DATASET EXCERPTS: Begin

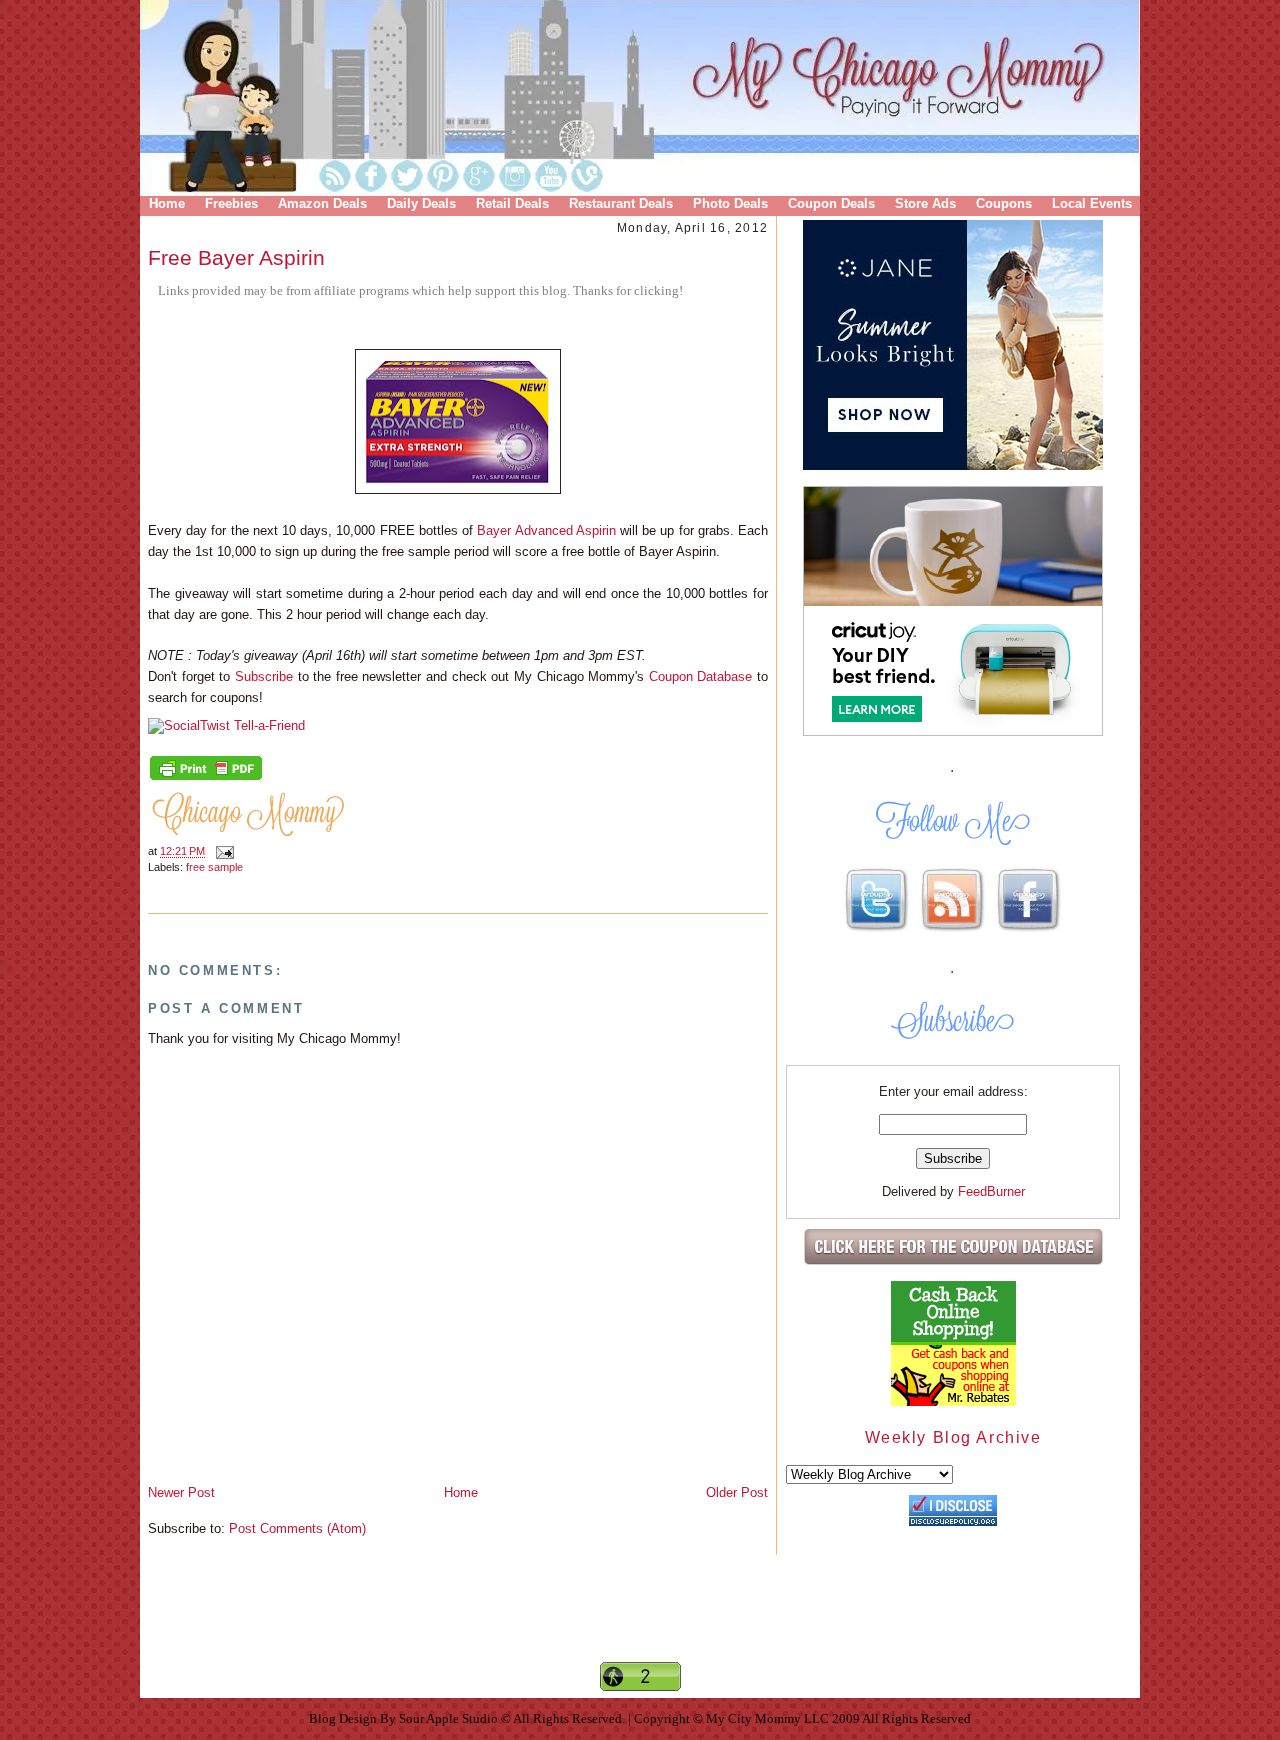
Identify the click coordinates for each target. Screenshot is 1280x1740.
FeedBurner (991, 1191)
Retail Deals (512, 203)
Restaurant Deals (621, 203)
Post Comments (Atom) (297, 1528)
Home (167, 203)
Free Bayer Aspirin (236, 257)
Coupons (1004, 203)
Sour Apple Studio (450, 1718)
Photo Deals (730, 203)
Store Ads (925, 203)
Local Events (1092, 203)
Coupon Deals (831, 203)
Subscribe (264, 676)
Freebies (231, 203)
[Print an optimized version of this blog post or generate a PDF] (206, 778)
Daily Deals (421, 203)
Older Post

DATASET EXCERPTS: End

> **TASK BRIEF**:
Please copy the line holding "Store Ads (925, 203)" and all lines after it to the end of the records, exactly, and nothing else.

> **SOLUTION**:
Store Ads (925, 203)
Local Events (1092, 203)
Coupon Deals (831, 203)
Subscribe (264, 676)
Freebies (231, 203)
[Print an optimized version of this blog post or generate a PDF] (206, 778)
Daily Deals (421, 203)
Older Post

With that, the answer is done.